= Action item =
Exactly as written, copy every line from the one containing "Click the Men row label" through the end of the records, with the pictures left out.

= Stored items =
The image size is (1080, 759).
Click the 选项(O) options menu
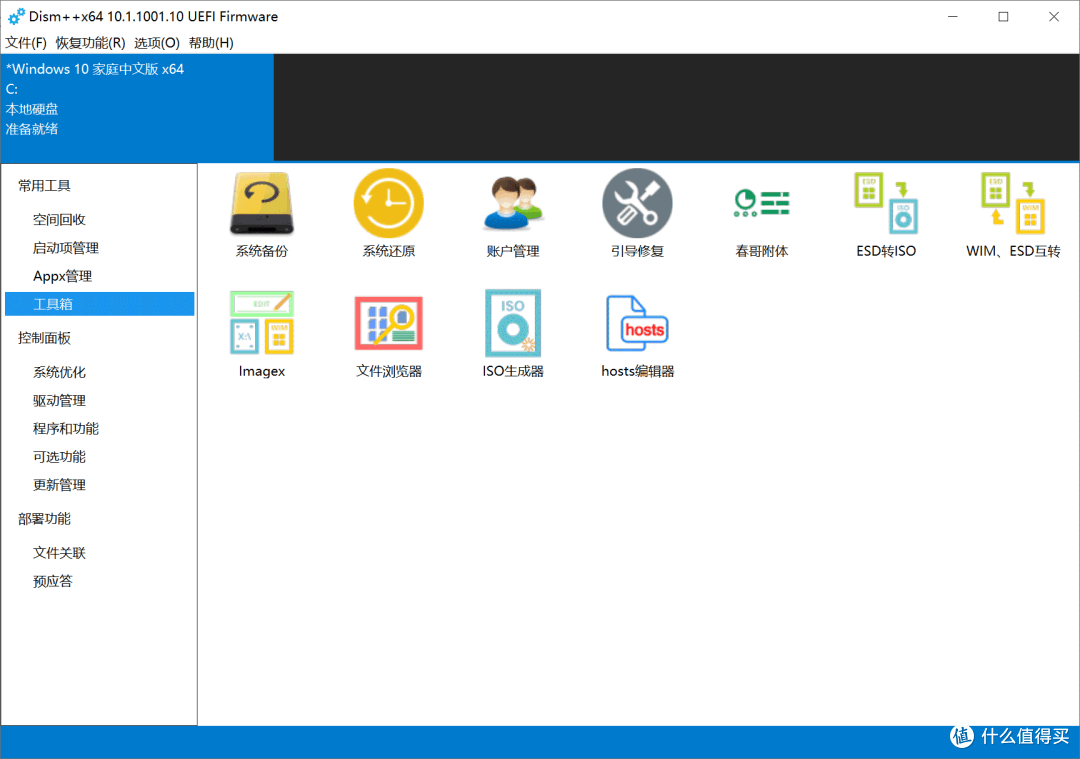click(x=157, y=43)
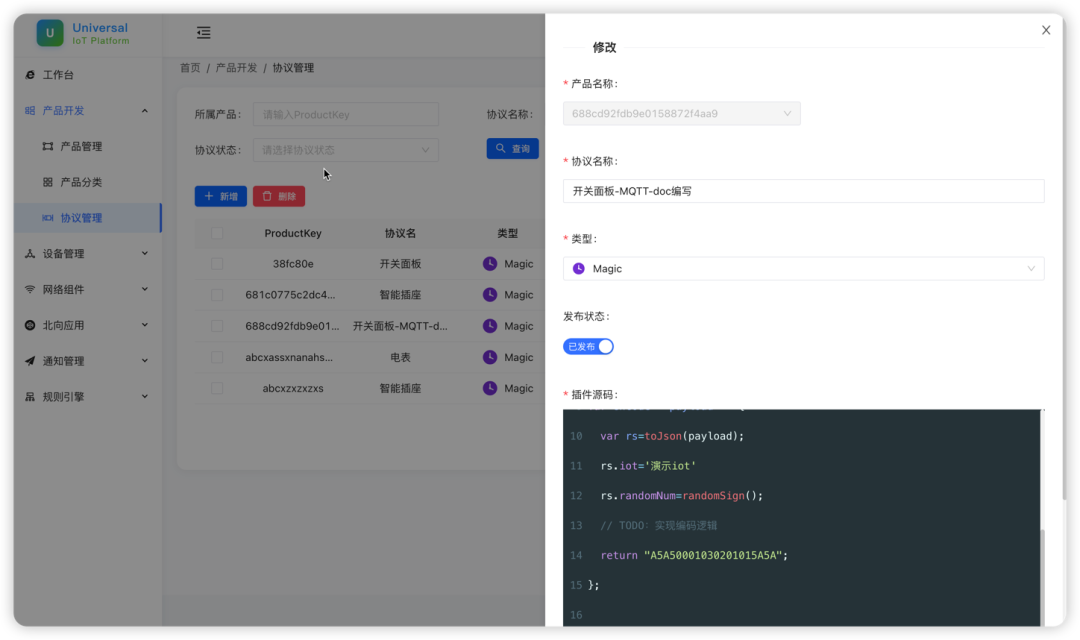Check the box for row 38fc80e
Viewport: 1080px width, 640px height.
(217, 264)
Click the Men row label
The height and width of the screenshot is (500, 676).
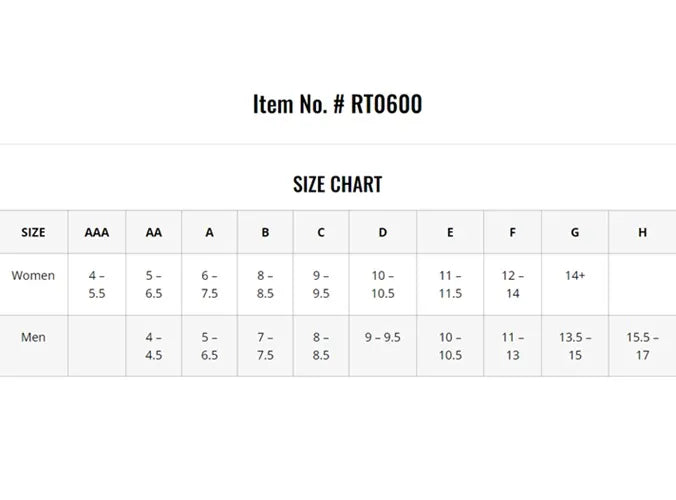[x=33, y=338]
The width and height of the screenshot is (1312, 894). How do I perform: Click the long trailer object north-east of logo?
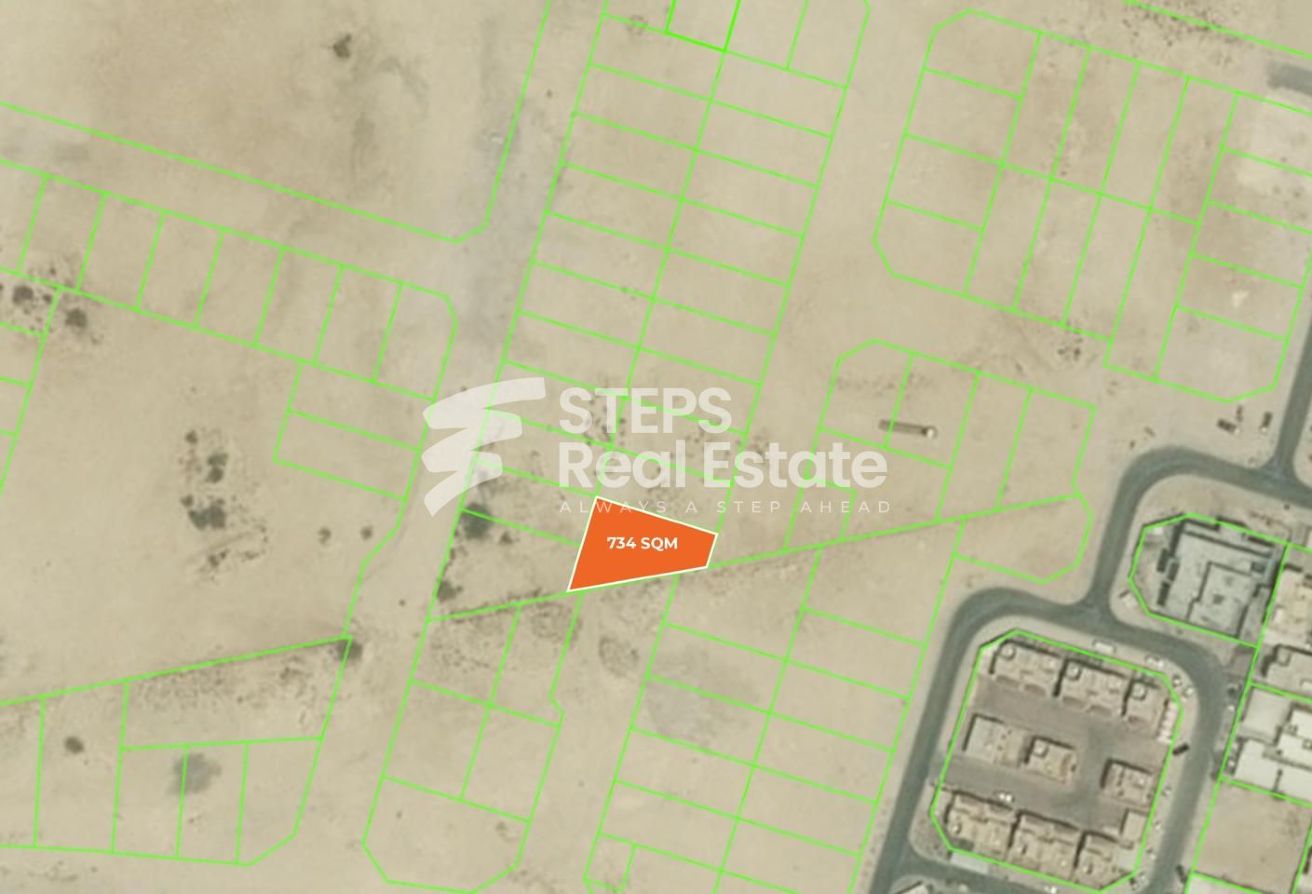(x=909, y=430)
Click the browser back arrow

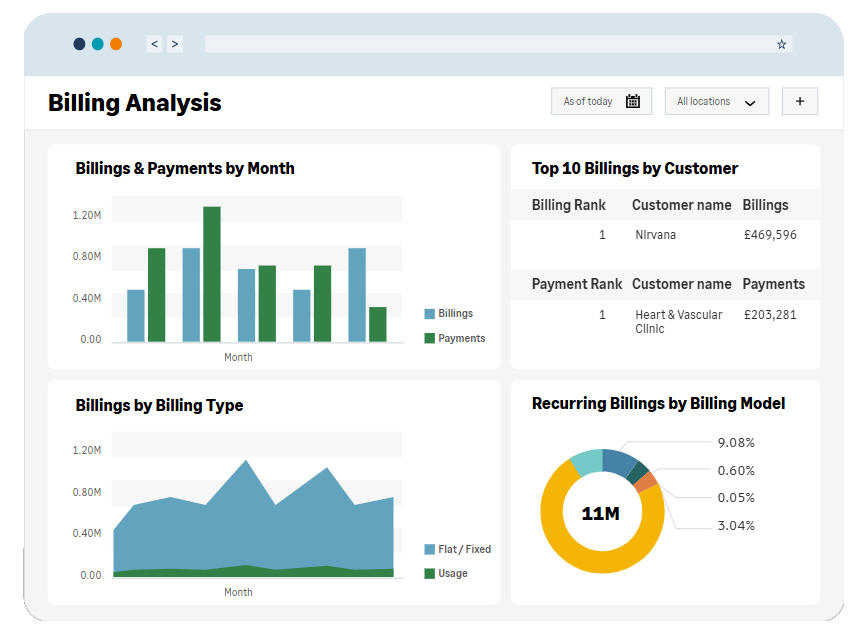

= Solution below =
Click the Men row label
The height and width of the screenshot is (500, 676).
[x=33, y=338]
The width and height of the screenshot is (1312, 894). How do I perform: Click the long trailer object north-east of logo?
(x=909, y=430)
Click the browser back arrow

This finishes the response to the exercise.